→ **WHAT THE TASK ASKS**:
From the line that contains "Go to 用户媒体下载 in sidebar" through the line that contains "Click the Subject column header", output every line of the listing below exactly and leave out all the rest.

→ **SUPPLIED MATERIAL**:
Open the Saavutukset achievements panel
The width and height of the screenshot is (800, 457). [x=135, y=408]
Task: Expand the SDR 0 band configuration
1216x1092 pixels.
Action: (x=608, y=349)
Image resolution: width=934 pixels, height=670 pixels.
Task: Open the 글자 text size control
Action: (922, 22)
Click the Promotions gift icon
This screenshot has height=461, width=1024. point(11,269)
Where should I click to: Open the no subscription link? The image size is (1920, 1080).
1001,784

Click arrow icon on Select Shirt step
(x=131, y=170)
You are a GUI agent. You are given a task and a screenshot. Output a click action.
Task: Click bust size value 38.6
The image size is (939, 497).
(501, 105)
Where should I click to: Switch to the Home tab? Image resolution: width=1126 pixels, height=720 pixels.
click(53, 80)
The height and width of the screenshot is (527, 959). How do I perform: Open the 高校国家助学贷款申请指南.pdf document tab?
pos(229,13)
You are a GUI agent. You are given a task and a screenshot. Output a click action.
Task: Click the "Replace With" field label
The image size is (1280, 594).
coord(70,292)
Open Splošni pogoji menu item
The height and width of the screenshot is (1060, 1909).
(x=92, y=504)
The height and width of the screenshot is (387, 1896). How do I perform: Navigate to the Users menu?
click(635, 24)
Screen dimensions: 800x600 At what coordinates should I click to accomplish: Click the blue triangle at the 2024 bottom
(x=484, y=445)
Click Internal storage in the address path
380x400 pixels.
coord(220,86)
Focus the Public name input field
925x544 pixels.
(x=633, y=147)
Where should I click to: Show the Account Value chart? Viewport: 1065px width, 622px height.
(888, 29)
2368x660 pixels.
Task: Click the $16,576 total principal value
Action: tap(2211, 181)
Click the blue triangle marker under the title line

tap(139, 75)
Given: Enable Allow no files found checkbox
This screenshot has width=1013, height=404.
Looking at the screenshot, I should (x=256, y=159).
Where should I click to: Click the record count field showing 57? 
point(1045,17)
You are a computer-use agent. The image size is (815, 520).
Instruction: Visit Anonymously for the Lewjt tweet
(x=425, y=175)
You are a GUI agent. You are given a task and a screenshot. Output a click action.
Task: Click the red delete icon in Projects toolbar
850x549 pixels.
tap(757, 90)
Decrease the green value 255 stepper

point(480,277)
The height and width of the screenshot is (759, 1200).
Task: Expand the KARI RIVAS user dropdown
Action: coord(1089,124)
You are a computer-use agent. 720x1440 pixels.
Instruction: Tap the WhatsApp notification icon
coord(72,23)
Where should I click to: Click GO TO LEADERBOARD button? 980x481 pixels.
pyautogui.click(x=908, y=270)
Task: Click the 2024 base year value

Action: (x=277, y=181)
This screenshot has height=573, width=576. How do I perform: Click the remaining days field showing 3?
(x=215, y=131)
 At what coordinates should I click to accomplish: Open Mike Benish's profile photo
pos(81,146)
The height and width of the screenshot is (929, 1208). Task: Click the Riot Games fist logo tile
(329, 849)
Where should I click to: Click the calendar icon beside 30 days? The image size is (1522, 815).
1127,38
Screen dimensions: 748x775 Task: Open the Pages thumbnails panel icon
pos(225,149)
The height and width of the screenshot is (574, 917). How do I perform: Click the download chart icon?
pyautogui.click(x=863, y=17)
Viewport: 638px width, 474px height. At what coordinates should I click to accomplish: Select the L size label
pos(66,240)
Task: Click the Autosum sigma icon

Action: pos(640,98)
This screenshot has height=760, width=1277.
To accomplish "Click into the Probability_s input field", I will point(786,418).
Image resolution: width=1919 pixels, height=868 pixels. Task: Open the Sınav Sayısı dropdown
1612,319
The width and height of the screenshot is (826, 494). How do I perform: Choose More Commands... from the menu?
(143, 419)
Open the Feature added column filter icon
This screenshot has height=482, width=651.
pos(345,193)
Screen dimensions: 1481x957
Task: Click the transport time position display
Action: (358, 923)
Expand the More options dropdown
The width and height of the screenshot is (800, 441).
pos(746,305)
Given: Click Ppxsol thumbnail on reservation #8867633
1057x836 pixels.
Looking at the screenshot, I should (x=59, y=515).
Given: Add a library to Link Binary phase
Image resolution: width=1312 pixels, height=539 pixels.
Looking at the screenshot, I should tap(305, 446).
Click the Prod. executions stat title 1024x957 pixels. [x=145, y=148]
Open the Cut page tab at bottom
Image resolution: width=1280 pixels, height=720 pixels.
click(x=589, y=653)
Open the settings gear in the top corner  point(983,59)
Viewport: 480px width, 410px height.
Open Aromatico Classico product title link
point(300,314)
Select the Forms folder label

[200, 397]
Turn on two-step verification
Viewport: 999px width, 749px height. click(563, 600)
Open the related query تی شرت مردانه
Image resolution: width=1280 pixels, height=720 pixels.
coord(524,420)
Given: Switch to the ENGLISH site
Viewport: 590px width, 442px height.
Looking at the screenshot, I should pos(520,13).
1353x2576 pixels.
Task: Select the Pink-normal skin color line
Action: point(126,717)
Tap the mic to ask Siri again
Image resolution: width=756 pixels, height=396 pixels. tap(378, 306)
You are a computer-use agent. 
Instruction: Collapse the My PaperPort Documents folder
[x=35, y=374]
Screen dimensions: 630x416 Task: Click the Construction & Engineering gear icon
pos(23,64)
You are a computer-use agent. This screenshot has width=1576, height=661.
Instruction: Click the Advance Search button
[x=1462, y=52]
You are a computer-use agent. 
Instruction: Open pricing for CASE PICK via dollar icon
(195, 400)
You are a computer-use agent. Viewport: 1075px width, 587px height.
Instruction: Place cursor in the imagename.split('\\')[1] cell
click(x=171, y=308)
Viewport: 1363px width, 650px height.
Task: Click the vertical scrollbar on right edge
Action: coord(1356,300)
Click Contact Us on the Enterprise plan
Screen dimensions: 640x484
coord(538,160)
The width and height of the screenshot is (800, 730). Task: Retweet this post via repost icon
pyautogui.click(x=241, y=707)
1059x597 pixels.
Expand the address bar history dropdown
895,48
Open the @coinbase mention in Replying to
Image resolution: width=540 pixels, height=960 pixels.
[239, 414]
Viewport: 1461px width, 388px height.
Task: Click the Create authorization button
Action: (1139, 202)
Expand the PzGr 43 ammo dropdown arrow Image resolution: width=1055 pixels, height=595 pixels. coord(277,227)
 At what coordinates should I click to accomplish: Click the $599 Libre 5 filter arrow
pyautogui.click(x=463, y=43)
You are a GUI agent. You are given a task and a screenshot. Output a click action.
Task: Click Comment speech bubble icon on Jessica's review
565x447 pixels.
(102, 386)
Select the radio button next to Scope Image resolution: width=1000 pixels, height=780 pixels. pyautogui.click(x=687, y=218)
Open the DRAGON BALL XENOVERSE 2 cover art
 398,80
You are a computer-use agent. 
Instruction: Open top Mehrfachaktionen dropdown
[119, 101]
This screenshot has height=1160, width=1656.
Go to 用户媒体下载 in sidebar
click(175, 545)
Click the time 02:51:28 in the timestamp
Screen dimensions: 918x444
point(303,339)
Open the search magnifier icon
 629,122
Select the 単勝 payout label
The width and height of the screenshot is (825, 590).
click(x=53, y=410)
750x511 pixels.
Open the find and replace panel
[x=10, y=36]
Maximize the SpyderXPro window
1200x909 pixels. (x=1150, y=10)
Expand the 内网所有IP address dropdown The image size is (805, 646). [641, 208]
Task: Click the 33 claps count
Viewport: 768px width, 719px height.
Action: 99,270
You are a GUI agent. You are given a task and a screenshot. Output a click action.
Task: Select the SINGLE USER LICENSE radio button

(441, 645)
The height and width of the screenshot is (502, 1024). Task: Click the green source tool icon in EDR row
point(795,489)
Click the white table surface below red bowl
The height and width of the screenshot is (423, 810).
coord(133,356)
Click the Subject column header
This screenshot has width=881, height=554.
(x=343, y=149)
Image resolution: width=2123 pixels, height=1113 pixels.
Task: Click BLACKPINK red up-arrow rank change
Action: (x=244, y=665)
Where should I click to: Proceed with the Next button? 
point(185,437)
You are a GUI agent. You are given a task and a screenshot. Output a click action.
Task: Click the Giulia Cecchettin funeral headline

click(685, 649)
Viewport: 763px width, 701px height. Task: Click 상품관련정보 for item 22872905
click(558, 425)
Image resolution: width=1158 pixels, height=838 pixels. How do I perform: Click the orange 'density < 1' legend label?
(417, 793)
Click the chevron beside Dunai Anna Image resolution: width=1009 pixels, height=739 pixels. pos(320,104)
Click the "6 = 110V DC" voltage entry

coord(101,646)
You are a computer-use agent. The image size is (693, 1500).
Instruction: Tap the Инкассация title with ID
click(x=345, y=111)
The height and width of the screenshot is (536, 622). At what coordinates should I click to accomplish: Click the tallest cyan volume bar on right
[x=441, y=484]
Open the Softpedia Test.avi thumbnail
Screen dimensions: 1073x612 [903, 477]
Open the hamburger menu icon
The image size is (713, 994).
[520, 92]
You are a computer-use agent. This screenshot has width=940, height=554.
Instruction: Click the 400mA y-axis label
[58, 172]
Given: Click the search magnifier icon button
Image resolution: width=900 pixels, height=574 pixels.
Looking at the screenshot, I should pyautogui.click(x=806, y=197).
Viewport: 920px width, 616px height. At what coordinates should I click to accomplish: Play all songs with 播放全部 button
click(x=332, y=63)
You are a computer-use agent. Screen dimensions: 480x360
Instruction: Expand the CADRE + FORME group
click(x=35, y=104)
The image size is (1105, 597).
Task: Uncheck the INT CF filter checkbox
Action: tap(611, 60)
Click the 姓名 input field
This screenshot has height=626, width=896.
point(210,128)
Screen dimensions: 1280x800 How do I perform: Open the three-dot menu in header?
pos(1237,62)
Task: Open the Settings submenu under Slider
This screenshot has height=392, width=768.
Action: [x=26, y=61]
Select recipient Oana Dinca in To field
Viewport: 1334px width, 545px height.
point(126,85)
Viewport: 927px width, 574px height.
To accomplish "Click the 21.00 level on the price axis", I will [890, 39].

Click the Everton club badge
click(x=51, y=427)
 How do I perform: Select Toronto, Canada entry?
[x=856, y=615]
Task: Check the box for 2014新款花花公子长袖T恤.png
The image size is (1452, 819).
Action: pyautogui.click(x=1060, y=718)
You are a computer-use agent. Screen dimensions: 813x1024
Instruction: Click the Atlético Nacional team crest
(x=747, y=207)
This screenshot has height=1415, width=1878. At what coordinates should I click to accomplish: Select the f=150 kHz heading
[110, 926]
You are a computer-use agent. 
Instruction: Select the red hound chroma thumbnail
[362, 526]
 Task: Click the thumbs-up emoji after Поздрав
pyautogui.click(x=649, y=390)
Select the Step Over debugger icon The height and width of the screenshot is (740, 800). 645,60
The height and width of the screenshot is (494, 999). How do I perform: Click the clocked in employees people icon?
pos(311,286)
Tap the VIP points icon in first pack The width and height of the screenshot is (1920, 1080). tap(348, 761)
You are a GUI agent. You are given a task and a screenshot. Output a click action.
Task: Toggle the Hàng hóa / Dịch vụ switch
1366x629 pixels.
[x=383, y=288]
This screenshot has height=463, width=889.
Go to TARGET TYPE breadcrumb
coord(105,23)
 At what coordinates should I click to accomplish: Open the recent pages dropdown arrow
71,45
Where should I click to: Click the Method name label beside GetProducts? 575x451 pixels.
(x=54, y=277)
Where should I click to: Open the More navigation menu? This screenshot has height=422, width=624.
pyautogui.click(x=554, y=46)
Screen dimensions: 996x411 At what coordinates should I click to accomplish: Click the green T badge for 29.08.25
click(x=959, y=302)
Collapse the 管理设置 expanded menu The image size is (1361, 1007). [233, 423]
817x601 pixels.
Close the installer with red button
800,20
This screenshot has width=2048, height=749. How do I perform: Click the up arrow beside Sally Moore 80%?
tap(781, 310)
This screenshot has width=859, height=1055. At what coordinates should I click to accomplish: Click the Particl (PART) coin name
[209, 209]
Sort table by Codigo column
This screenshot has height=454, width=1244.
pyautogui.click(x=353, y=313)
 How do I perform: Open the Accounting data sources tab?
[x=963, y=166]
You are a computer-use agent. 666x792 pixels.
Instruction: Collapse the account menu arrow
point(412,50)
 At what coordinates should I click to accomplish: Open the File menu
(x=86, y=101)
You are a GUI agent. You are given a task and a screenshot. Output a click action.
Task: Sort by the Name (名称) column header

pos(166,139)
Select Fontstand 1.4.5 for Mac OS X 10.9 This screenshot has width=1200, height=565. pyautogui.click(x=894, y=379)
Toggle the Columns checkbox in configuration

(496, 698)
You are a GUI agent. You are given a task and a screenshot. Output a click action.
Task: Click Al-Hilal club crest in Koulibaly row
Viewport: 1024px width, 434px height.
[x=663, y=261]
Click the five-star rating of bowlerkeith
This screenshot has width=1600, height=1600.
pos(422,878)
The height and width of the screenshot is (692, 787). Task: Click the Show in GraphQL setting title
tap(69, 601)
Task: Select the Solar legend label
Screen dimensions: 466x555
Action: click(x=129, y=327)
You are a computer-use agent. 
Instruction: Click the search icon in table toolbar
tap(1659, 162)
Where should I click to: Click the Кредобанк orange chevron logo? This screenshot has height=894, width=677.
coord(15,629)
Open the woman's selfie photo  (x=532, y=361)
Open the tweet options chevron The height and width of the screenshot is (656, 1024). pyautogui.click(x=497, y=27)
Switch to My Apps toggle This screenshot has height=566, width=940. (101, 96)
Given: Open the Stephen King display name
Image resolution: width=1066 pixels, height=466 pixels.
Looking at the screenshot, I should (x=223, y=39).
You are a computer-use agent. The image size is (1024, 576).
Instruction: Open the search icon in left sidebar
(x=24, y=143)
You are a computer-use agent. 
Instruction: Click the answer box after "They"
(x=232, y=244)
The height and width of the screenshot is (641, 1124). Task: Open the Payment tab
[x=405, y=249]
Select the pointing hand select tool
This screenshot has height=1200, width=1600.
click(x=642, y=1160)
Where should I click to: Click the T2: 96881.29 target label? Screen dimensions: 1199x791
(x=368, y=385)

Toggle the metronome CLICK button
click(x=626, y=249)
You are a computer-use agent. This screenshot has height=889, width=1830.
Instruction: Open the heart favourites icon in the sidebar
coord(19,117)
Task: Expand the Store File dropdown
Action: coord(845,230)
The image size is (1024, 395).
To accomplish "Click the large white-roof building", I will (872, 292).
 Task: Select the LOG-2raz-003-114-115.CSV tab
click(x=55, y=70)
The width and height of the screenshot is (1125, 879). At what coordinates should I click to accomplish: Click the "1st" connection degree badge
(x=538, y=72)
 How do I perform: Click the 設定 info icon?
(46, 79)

→ **ANSWER TO THE EXERCISE**:
Go to 用户媒体下载 in sidebar
click(175, 545)
Click the time 02:51:28 in the timestamp
Screen dimensions: 918x444
point(303,339)
Open the search magnifier icon
 629,122
Select the 単勝 payout label
The width and height of the screenshot is (825, 590).
click(x=53, y=410)
750x511 pixels.
Open the find and replace panel
[x=10, y=36]
Maximize the SpyderXPro window
1200x909 pixels. (x=1150, y=10)
Expand the 内网所有IP address dropdown The image size is (805, 646). [641, 208]
Task: Click the 33 claps count
Viewport: 768px width, 719px height.
Action: 99,270
You are a GUI agent. You are given a task and a screenshot. Output a click action.
Task: Select the SINGLE USER LICENSE radio button

(441, 645)
The height and width of the screenshot is (502, 1024). Task: Click the green source tool icon in EDR row
point(795,489)
Click the white table surface below red bowl
The height and width of the screenshot is (423, 810).
coord(133,356)
Click the Subject column header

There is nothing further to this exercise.